Payroll garnishments — “continuing earnings garnishments” — are court-ordered procedures that require an employer to withhold certain amounts from an employee’s paycheck and send those amounts directly to a third-person individual or entity to whom the employee owes a debt. When a continuing earnings garnishment is received, the employer must garnish wages due for a period of six months or until that debt is repaid, whichever is first. Below are some best practices for handling these types of garnishments.
Employer requirements and best practices
First, an employer should designate an appropriate individual to receive and promptly respond to all garnishments, preferably an HR professional.
Then, once a garnishment is received, employers must promptly follow the instructions appearing on the garnishment forms.

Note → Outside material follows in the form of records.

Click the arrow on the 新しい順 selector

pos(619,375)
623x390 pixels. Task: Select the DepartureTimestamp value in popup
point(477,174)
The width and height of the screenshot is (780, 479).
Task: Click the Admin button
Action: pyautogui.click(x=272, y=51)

As a general rule, employers must:
- Answer the garnishment summons:
- Fully complete all required fields of the Answer
- File the completed Answer with the court clerk in the county where the matter is filed
- File an Answer even if the employee is already being garnished, i.e., even if there is already a prior garnishment in effect for that individual
- File an Answer even if the individual is no longer employed with the employer
- Provide the individual being garnished with the Notice of Garnishment & Exemptions and Application for Hearing. (These forms are available on oscn.net and should be provided with the garnishment summons).
- This Notice should be provided to the individual being garnished each pay period in which the garnishment is in effect.

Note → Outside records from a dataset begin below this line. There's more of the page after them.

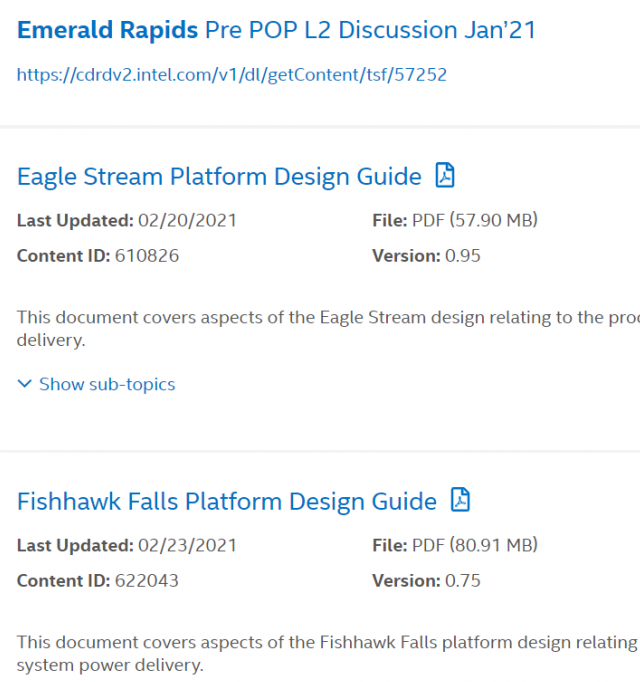Open the Fishhawk Falls PDF icon

pos(460,500)
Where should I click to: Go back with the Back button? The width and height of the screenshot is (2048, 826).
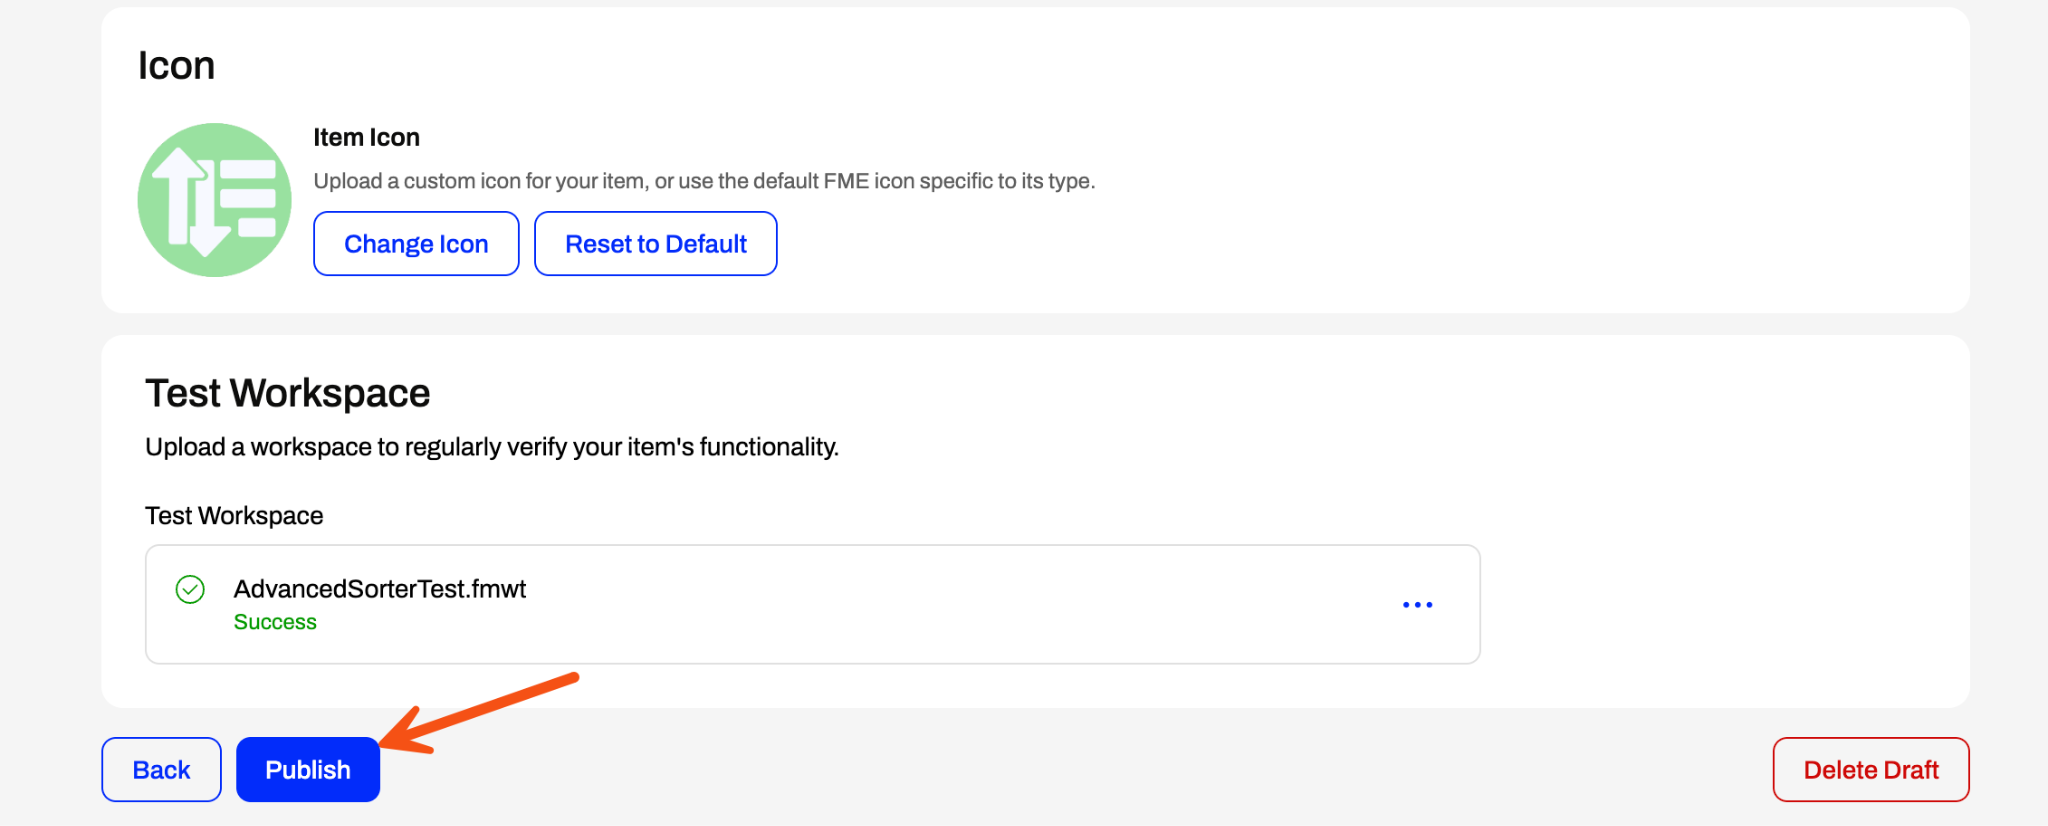click(x=161, y=769)
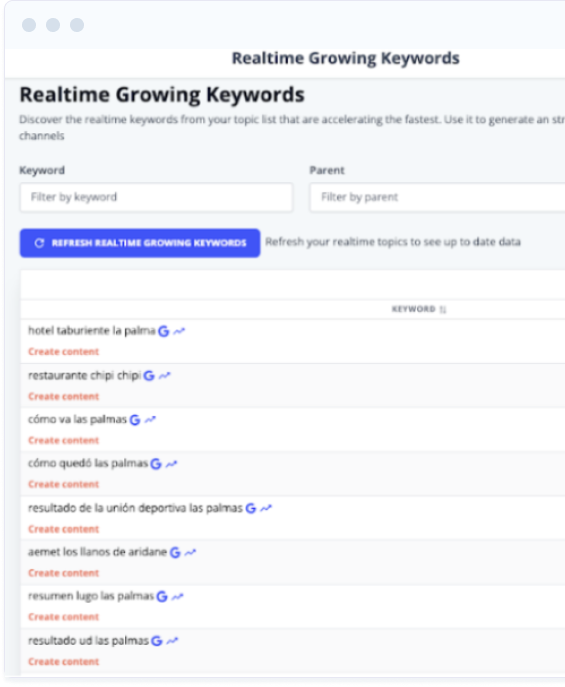Open Google icon beside resumen lugo las palmas
Image resolution: width=565 pixels, height=687 pixels.
click(162, 597)
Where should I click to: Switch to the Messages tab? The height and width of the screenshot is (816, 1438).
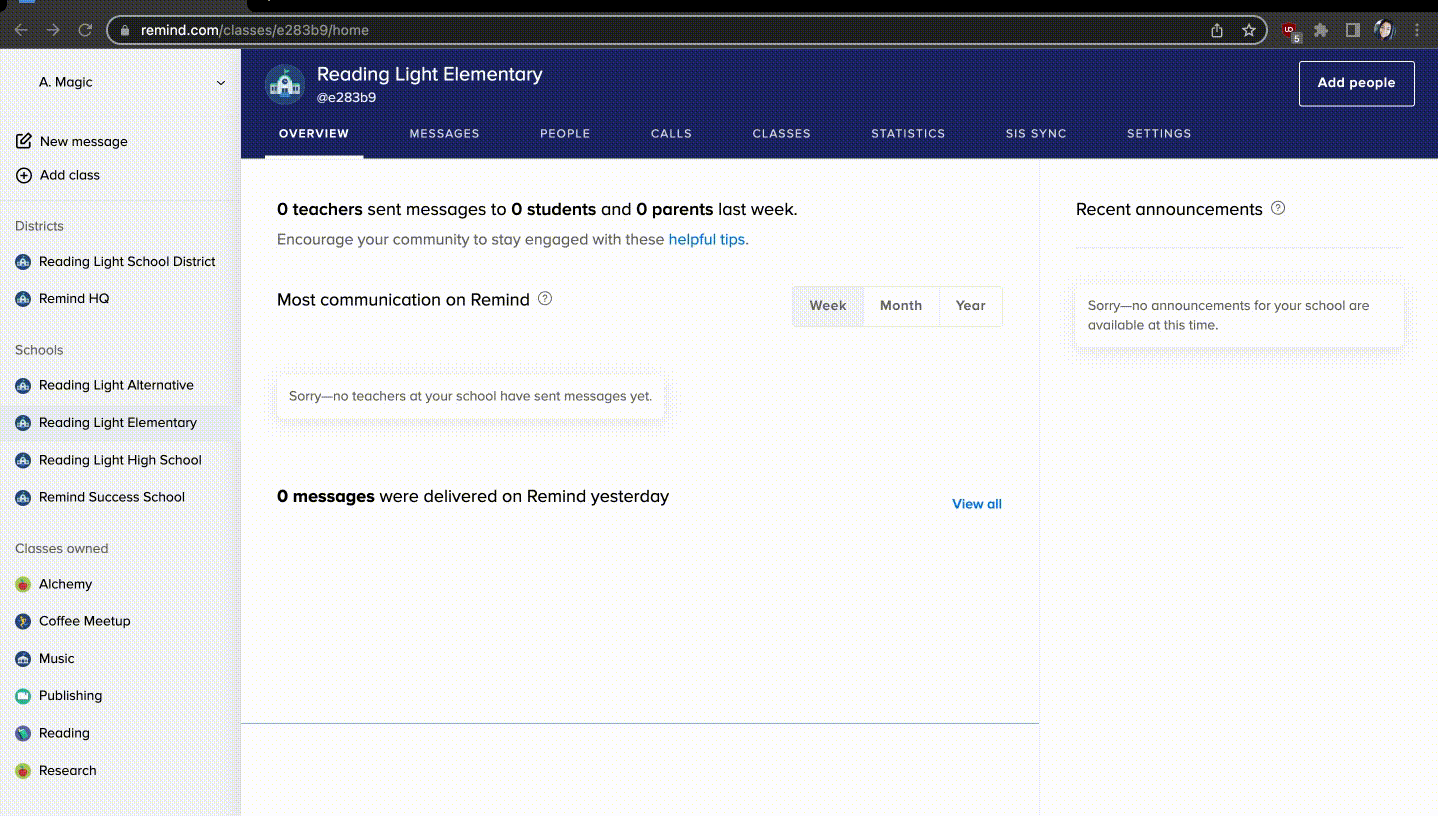pyautogui.click(x=444, y=134)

- If there is a prior garnishment:
- The employer must answer immediately and disclose the prior garnishment. It is not required to answer again until the “new” garnishment becomes effective.
- The employer must begin to garnish wages in accordance with the “new” garnishment summons upon the conclusion of the prior garnishment.
- The “new” garnishment shall then be effective for its full period of time, i.e., 180 days or until the debt is fully satisfied, whichever is first.
- If there is no prior garnishment, the employer must timely file the “Continuing Garnishee’s Answer/Affidavit” and corresponding “Calculation for Continuing Garnishment of Earnings” for each pay period that is subject to the garnishment.
Employers should keep a record, or a proof of delivery, for every Answer filed and sent to the creditor’s attorney, for every Notice provided to the individual, for every payment delivered to the creditor’s attorney, etc. If the employer receives a court order, motion, or any other official legal filing, the employer should immediately consult legal counsel.
Employer non-compliance can be costly
Failure to comply with the garnishment laws can cause serious liability. An employer may be held liable for the entirety of the individual’s underlying debt owed to the creditor seeking the garnishment, in addition to attorney fees and costs. It is important to take these obligations seriously and act promptly.